Recorded data:
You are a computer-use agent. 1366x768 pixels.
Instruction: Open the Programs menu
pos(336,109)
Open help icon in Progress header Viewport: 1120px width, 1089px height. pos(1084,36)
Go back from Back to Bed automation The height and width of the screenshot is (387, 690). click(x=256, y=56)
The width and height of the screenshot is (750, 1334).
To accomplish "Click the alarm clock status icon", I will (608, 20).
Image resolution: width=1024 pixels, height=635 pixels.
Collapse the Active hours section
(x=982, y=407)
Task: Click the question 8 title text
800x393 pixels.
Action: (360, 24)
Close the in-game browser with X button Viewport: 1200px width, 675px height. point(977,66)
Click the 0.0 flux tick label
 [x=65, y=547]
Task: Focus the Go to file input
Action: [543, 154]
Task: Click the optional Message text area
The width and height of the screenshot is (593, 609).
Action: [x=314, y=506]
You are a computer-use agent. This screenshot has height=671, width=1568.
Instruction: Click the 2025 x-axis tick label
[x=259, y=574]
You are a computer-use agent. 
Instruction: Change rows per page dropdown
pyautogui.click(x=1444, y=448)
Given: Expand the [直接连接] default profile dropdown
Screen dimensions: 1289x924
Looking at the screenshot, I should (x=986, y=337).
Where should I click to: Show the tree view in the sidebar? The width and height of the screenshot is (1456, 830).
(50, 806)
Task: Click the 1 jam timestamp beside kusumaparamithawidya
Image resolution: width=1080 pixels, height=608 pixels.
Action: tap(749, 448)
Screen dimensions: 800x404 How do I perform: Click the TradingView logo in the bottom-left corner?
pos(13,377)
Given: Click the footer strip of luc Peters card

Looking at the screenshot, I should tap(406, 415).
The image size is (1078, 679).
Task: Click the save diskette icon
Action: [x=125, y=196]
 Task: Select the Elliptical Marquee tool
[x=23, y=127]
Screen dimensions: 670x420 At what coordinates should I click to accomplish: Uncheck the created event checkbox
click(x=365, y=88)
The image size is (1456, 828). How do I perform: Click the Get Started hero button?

Directive: Put the lines above into a JSON list of strings, with one string for each line and no entries for blank lines.

Full solution:
[
  "You are a computer-use agent. 1366x768 pixels.",
  "Instruction: Open the Programs menu",
  "pos(336,109)",
  "Open help icon in Progress header Viewport: 1120px width, 1089px height. pos(1084,36)",
  "Go back from Back to Bed automation The height and width of the screenshot is (387, 690). click(x=256, y=56)",
  "The width and height of the screenshot is (750, 1334).",
  "To accomplish \"Click the alarm clock status icon\", I will (608, 20).",
  "Image resolution: width=1024 pixels, height=635 pixels.",
  "Collapse the Active hours section",
  "(x=982, y=407)",
  "Task: Click the question 8 title text",
  "800x393 pixels.",
  "Action: (360, 24)",
  "Close the in-game browser with X button Viewport: 1200px width, 675px height. point(977,66)",
  "Click the 0.0 flux tick label",
  " [x=65, y=547]",
  "Task: Focus the Go to file input",
  "Action: [543, 154]",
  "Task: Click the optional Message text area",
  "The width and height of the screenshot is (593, 609).",
  "Action: [x=314, y=506]",
  "You are a computer-use agent. This screenshot has height=671, width=1568.",
  "Instruction: Click the 2025 x-axis tick label",
  "[x=259, y=574]",
  "You are a computer-use agent. ",
  "Instruction: Change rows per page dropdown",
  "pyautogui.click(x=1444, y=448)",
  "Given: Expand the [直接连接] default profile dropdown",
  "Screen dimensions: 1289x924",
  "Looking at the screenshot, I should (x=986, y=337).",
  "Where should I click to: Show the tree view in the sidebar? The width and height of the screenshot is (1456, 830).",
  "(50, 806)",
  "Task: Click the 1 jam timestamp beside kusumaparamithawidya",
  "Image resolution: width=1080 pixels, height=608 pixels.",
  "Action: tap(749, 448)",
  "Screen dimensions: 800x404 How do I perform: Click the TradingView logo in the bottom-left corner?",
  "pos(13,377)",
  "Given: Click the footer strip of luc Peters card",
  "Looking at the screenshot, I should tap(406, 415).",
  "The image size is (1078, 679).",
  "Task: Click the save diskette icon",
  "Action: [x=125, y=196]",
  " Task: Select the Elliptical Marquee tool",
  "[x=23, y=127]",
  "Screen dimensions: 670x420 At what coordinates should I click to accomplish: Uncheck the created event checkbox",
  "click(x=365, y=88)",
  "The image size is (1456, 828). How do I perform: Click the Get Started hero button?"
]